━━━ Data excerpts
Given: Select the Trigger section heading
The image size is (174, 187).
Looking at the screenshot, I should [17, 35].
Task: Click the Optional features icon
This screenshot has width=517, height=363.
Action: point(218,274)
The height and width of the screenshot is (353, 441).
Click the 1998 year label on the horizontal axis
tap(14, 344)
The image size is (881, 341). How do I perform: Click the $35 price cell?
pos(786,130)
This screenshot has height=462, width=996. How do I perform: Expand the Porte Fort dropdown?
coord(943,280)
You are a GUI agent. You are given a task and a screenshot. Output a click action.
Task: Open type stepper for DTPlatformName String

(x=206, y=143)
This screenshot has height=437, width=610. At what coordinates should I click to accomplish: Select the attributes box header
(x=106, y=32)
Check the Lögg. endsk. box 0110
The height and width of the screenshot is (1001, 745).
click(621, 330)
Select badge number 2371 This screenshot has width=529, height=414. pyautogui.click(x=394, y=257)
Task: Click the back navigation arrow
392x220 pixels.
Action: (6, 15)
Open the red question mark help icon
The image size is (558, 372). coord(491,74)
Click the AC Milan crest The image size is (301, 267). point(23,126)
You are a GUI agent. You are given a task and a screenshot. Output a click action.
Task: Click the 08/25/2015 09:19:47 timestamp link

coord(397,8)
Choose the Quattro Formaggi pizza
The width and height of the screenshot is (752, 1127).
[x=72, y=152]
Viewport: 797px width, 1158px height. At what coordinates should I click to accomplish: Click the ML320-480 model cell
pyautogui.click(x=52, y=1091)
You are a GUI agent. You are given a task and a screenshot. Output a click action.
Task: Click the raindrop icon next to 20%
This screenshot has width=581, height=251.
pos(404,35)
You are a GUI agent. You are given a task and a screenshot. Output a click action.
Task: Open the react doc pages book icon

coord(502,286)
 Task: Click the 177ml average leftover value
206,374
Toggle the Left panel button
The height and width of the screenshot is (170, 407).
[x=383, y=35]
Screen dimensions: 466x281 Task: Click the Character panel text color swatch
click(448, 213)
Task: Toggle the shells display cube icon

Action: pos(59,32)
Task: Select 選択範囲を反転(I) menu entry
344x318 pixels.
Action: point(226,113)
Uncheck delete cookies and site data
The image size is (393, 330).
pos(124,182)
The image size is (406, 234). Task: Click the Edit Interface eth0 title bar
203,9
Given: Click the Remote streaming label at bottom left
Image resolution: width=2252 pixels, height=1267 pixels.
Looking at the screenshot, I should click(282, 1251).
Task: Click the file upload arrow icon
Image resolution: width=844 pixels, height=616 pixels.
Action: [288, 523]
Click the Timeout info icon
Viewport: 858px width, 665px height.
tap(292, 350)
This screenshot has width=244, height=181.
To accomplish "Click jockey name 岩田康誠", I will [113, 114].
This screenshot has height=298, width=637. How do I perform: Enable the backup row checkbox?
━━━━━━
- [Aim of the exercise]:
What is needed here is how many lines of the entries contain "arrow"; give that number alone.

- [Reply]:
2